Martin started by talking about infant deaths in the Victorian Era.

After the 1834 Poor Law Act, it meant that single women lost the financial rights that fathers had to pay for their upkeep.

Also charities refused to help.

This meant that murder of children by their mothers became more common, but was difficult to prove.

Martin told the tale of a 17 year old girl who was found guilty of murder with mercy.

She was sentenced to death, but reprieved to penal servitude for life.

Later on, the law was changed to reduce the sentence of concealmen­t of a birth to only two years.

Martin’s next subject was domestic violence and the final subject was poisoning, which was a common method for women to kill their husbands.
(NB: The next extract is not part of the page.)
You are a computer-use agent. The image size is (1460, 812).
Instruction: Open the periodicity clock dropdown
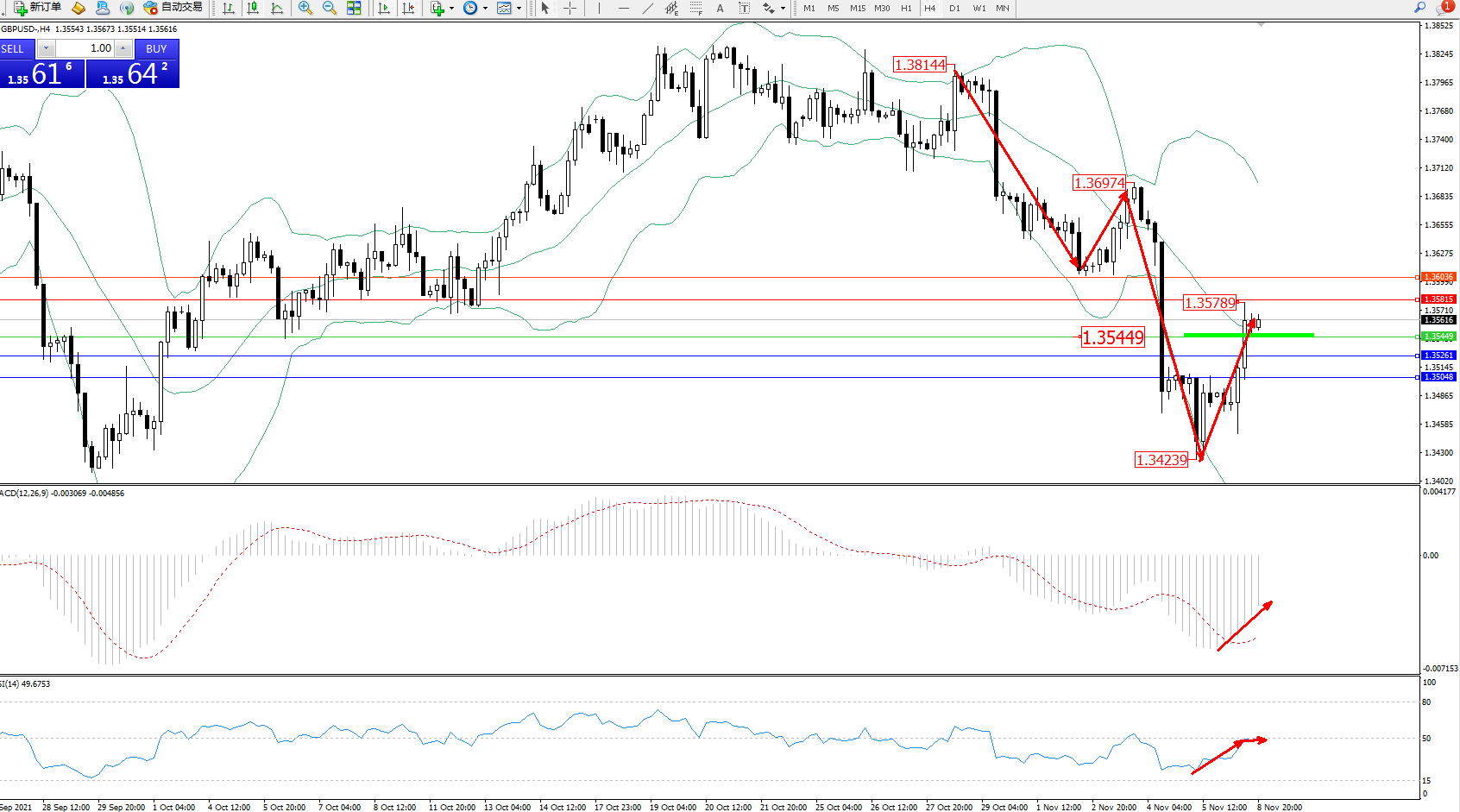coord(485,9)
Also life insurance was easy to buy, even without the consent of the person being insured, and poisons were difficult to diagnose. Doctors also signed death certificat­es without the need for a post mortem.

By the end of the evening, Martin had told the audience of around 30 murders, so thought it would be a good time to stop.
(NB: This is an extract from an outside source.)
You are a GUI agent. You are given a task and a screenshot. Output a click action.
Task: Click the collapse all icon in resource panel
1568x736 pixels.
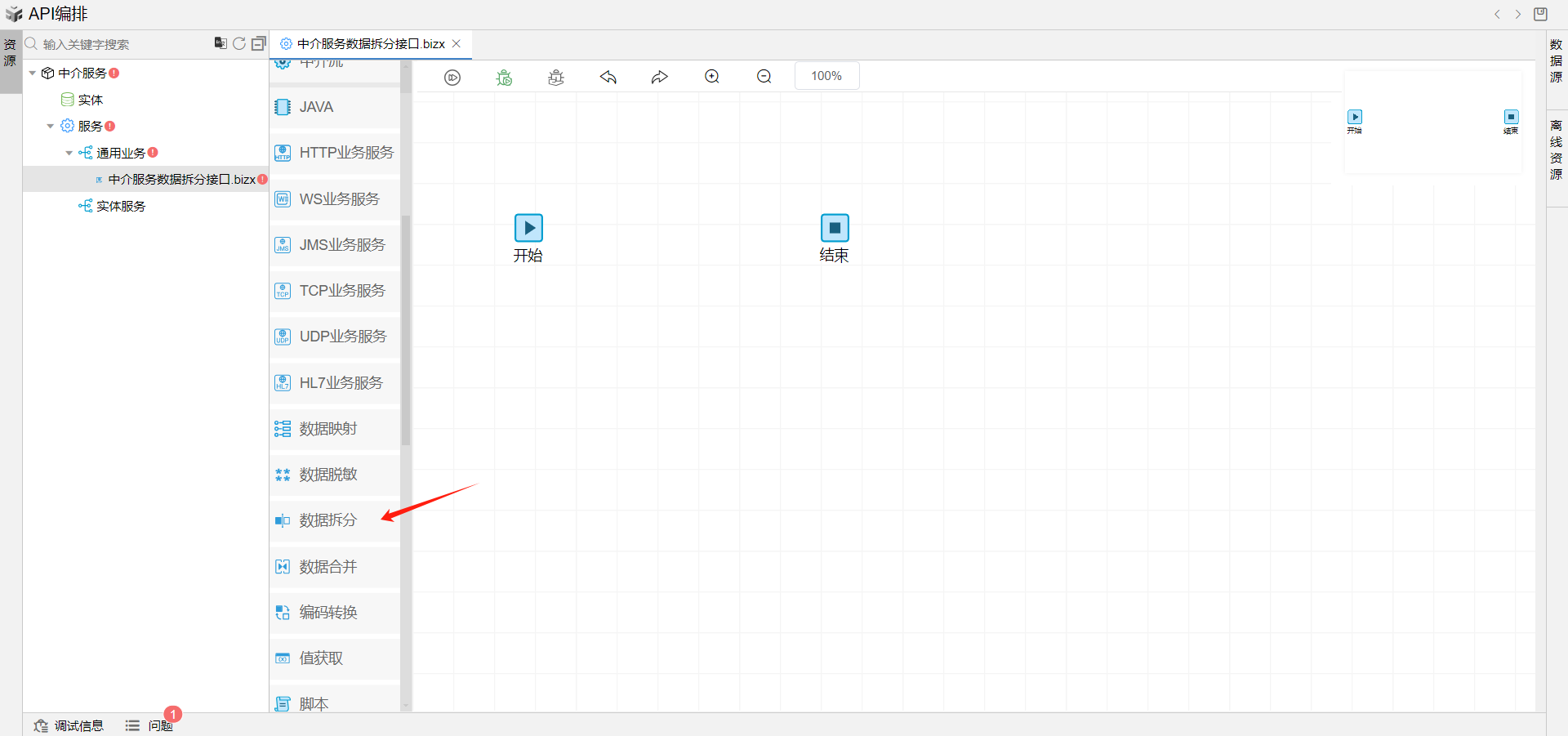coord(259,43)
The audience then asked questions about whether it would be as easy today to get away with poisoning, I don’t know what they had in mind! The next two meetings of the Heritage Society are trips, on Wednesday, July 19, at 2pm to the Greater Manchester Police Museum on Newton Street in Manchester with attendees making their own way there and to Smithills Hall in Bolton on Wednesday, August 16, at 2pm, meeting at the car park on Carr Street at 1.15pm and car sharing.